→ CONSIGNES DE L'EXERCICE:
[A] Dans le texte sur la biodiversité, reprenez tout ce qui va de « Le vivant s’effondre, et » jusqu'à « l’avis du Cese. ». Substituez partout « CESE » à « Cese ».
[B] Rédigez la suite du texte sur la biodiversité à partir de sa dernière phrase.

→ TEXTE À LIRE:
════════

Biodiversité : « Le déclin se poursuit » et la France ne fait (presque) rien

« Le déclin de la biodiversité se poursuit », alerte un rapport du Conseil économique, social et environnemental, à paraître ce 23 septembre. Ses auteurs taclent le gouvernement qui n’a « pas pris ses responsabilités » face à l’« urgence ». D’autant que les outils législatifs pour protéger le vivant existent mais ne sont pas appliqués.

Le vivant s’effondre, et nous regardons ailleurs. Un nouveau rapport, à paraître ce mercredi 23 septembre, vient, à son tour, tirer la sonnette d’alarme. Il émane du Conseil économique, social et environnemental (Cese) et dresse un bilan plus que mitigé de l’action environnementale française. « Le dérèglement climatique est entré dans le viseur des responsables politiques, mais la biodiversité est restée sur le bord du chemin », constate, amer, Allain Bougrain-Dubourg, l’un des deux auteurs de l’avis du Cese.

Ce n’est pourtant pas faute d’alertes scientifiques : la sixième extinction de masse est aujourd’hui fort bien documentée. D’après le « Giec de la biodiversité », « environ un million d’espèces animales et végétales sont aujourd’hui menacées d’extinction notamment au cours des prochaines décennies, ce qui n’a jamais eu lieu auparavant dans l’histoire de l’humanité ». En France, la population des oiseaux, bon indicateur de l’ensemble de la biodiversité, a chuté en dix ans de 40 % pour les chardonnerets et d’un tiers pour les oiseaux vivant dans des milieux agricoles. Et selon le dernier rapport de l’Observatoire national de la biodiversité, seulement 20 % des écosystèmes remarquables sont dans un état de conservation favorable.

Ce n’est pas faute non plus d’outils législatifs : la loi « pour la reconquête de la biodiversité, de la nature et des paysages », adoptée en août 2016 après deux ans et demi de débats parlementaires, « affichait des objectifs ambitieux et des apports utiles », indique le rapport du Cese. Le texte instaurait notamment un objectif de « zéro perte nette de biodiversité », mettait en place l’obligation d’« éviter, réduire, compenser » les atteintes à l’environnement, et cherchait à clarifier la gouvernance de ces politiques par la création de l’Agence française pour la biodiversité.

════════

→ DONNÉES DISPONIBLES:

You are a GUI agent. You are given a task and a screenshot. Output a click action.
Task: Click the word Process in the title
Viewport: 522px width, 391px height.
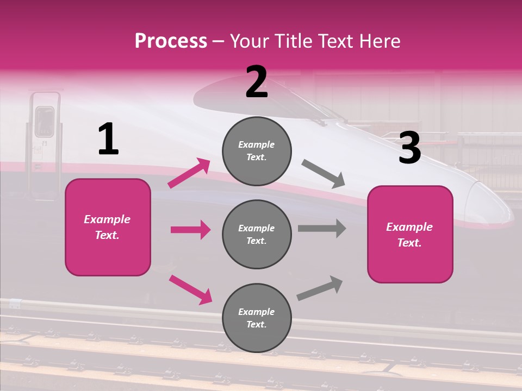click(x=171, y=41)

════════

→ RÉSULTATS PAR CONSIGNE:
[A]
Le vivant s’effondre, et nous regardons ailleurs. Un nouveau rapport, à paraître ce mercredi 23 septembre, vient, à son tour, tirer la sonnette d’alarme. Il émane du Conseil économique, social et environnemental (CESE) et dresse un bilan plus que mitigé de l’action environnementale française. « Le dérèglement climatique est entré dans le viseur des responsables politiques, mais la biodiversité est restée sur le bord du chemin », constate, amer, Allain Bougrain-Dubourg, l’un des deux auteurs de l’avis du CESE.

[B]
Le scarabée pique-prune, une espèce protégée.

Sauf que… Quatre ans après la promulgation de cette loi « historique » – le précédent grand texte pour la nature remontait à 1976 – le Conseil économique social et environnemental « constate que non seulement la "reconquête" n’est pas amorcée, mais qu’au contraire, le déclin se poursuit ». « La loi n’a pas démérité, mais on ne s’est pas emparé de cet outil, on ne sait même pas le faire marcher, dénonce M. Bougrain-Dubourg. Il n’y a ni les moyens suffisants pour l’appliquer, ni la volonté politique pour porter le changement de paradigme nécessaire. Le gouvernement n’a pas pris ses responsabilités. » Que s’est-il donc passé ? Comme d’autres politiques environnementales – la sortie des pesticides ou la rénovation énergétique – la loi biodiversité semble avoir fait les frais d’un mal bien français en matière d’écologie : la difficulté de passer de la parole aux actes.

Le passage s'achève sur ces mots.